Greenhouse gasses on Mars may have allowed for liquid water

New theories regarding Mars' ancient atmosphere are leading scientists to question how water might have once flowed freely across the planet.

To think that Earth had the market cornered on global warming. A team of researchers that includes Ramses M. Ramirez, a doctoral student working with James Kasting, and Evan Pugh Professor of Geosciences, Penn State may have discovered that the presence of molecular hydrogen, in addition to carbon dioxide and water, could have created a greenhouse effect on Mars 3.8 billion years ago. Those gasses may be what pushed temperatures high enough to allow for liquid water, the researchers state in the current issue of Nature Geoscience.

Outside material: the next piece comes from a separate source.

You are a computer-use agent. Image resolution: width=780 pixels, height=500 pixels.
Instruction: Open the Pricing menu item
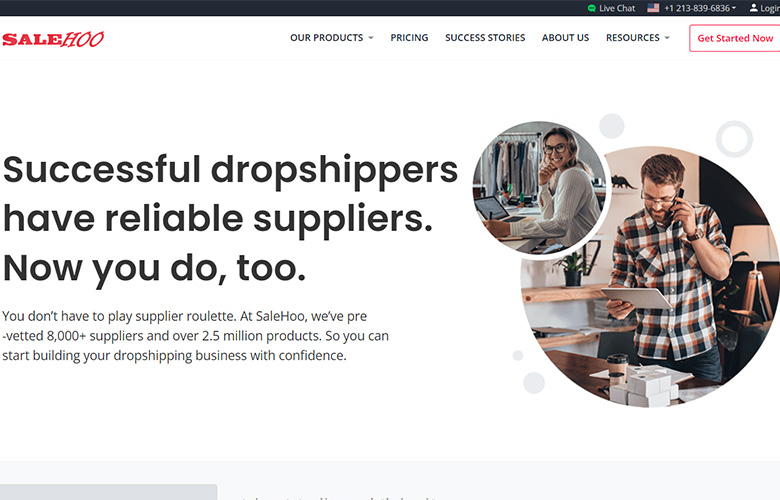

“This is exciting because explaining how early Mars could have been warm and wet enough to form the ancient valleys had scientists scratching their heads for the past 30 years,” said Ramirez. “We think we may have a credible solution to this great mystery.”

Previous efforts to produce temperatures warm enough to allow for liquid water used climate models that include only carbon dioxide and water and were unsuccessful. The researchers used a model to show that an atmosphere with sufficient carbon dioxide, water and hydrogen could have made the surface temperatures of Mars warm to above freezing. Those above-freezing temperatures would allow liquid water to flow across the Martian surface over 3.8 billion years ago and form the ancient valley networks, such as Nanedi Valles, much the way sections of the Grand Canyon snake across the western United States today.

Ramirez and post-doctoral researcher Ravi Kopparapu co-developed a one-dimensional climate model to demonstrate the possibility that the gas levels from volcanic activity could have created enough hydrogen and carbon dioxide to form a greenhouse and raise temperatures sufficiently to allow for liquid water. Once they developed the model, Ramirez ran the model using new hydrogen absorption data and used it to recreate the conditions on early Mars, a time when the sun was about 30 percent less bright than it is today.

“We think that there is no way to form the ancient valleys with any of the alternate cold early Mars models,” said Ramirez. “However, the problem with selling a warm early Mars is that nobody had been able to put forth a feasible mechanism in the past three decades. So, we hope that our results will get people to reconsider their positions.”